Au village de Gimbrède il y a quinze ans, un couple de retraité est venu occupé la maison voisine. De son vivant, lui était boucher. Sa femme, sans travail. De son vivant car, de son propre aveu, en sortant de la répétition, il lui semblait être sorti de la vie. Il ne s’en plaignait pas, mais il cherchait que faire de son corps. Pour l’esprit, il n’en avait pas; il ne manquait pas de caractère. Après avoir fait ses marques dans cette campagne sous-habitée, il résolut la chose ainsi: il jouerait aux cartes et boirait, ne revenant au village qu’à l’heure du repas pour manger la cuisine de sa femme. Au début, celle-ci sortait un peu; elle ne sortit plus. Après midi, le café bu, Marc — c’était son prénom — se plaçait devant la porte de la maison pour fumer. S’il m’apercevait, il demandait invariablement:
- Tu as mangé?
Et invariablement ajoutait:
- Moi, c’est fait.
Puis il reprenait sa voiture, retournait aux cartes et à la boisson. Au bout de deux ans, un médecin lui fit comprendre que ce train de vie le conduisait à la mort.
- Le toubib parle de me couper la jambe, me dit-il. Je m’en fous!
Le couple ne connaissait personne dans le village et nul ne voulait le connaître. Le peu de talent qu’il avait reçu en partage se délitait. La femme rôdait en peignoir rose dans un potager à l’abandon en prenant garde de ne jamais s’éloigner de plus de quelques mètres de sa cuisine. Son teint livide devient cireux et translucide. Sous l’effet de la couperose, Marc rougit. Un jour, nous allâmes manger chez eux. Tout à la joie de recevoir, ils avaient tant bu, qu’ils étaient incapables, elle de servir, lui de causer. A l’été, Marc se tenait une fois de plus devant sa porte une cigarette au bec.

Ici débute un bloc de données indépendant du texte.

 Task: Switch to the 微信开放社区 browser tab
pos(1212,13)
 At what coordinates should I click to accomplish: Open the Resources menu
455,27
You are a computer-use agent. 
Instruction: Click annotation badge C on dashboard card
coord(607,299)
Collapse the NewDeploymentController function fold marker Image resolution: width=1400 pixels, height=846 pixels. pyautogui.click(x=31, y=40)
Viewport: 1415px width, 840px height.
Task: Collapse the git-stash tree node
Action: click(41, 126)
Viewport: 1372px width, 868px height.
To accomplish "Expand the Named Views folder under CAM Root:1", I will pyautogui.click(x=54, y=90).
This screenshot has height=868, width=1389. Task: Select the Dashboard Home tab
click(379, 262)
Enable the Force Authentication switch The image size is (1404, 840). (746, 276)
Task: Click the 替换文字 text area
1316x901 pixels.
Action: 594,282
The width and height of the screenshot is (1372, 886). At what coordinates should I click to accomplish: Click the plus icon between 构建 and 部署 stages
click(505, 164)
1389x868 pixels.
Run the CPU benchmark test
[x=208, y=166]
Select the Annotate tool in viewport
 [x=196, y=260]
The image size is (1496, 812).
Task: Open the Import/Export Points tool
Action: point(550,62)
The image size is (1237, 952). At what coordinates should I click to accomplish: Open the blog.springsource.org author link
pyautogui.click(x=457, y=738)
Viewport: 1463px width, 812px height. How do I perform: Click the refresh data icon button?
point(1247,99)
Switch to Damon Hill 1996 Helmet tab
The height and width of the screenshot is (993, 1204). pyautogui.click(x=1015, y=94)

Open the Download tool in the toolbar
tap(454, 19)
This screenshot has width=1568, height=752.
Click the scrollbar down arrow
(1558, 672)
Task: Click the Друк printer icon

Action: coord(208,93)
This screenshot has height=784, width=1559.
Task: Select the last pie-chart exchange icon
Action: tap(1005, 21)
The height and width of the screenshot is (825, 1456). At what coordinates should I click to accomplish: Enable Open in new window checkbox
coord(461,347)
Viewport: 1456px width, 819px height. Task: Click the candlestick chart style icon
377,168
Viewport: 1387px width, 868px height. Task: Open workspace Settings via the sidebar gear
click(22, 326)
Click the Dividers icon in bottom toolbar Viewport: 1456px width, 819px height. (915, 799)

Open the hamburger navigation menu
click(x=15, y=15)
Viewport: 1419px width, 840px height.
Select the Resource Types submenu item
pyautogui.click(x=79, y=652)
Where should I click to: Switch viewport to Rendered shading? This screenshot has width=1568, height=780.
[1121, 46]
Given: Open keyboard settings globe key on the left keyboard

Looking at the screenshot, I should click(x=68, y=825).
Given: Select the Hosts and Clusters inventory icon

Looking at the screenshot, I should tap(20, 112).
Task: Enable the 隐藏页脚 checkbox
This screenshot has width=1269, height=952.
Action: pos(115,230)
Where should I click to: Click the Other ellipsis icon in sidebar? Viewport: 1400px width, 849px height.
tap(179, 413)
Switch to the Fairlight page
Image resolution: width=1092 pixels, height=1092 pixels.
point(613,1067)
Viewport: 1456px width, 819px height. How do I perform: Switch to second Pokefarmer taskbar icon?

Il me héla.
- C’est fait
Il lui manquait une jambe.
Peu avant qu’il ne meurt, sa femme revint de l’hôpital catastrophée.
- Il a refusé de me voir, nous dit-elle.
J’ignore ce que Richard Ashcroft a fait durant les vingt-cinq ans qui séparent Bitter Sweet Syphony de la publication de ce nouvel album (mis à part enregistrer de l’excellente musique): lui aussi semble revenir d’entre les morts. Il a le teint livide, il n’a plus de lèvres, les yeux sont vides, le port raide et contraint. Dans la répétition des jours, par une collaboration continue avec le monde ou en se donnant des coups de pied, il a sauvé son talent.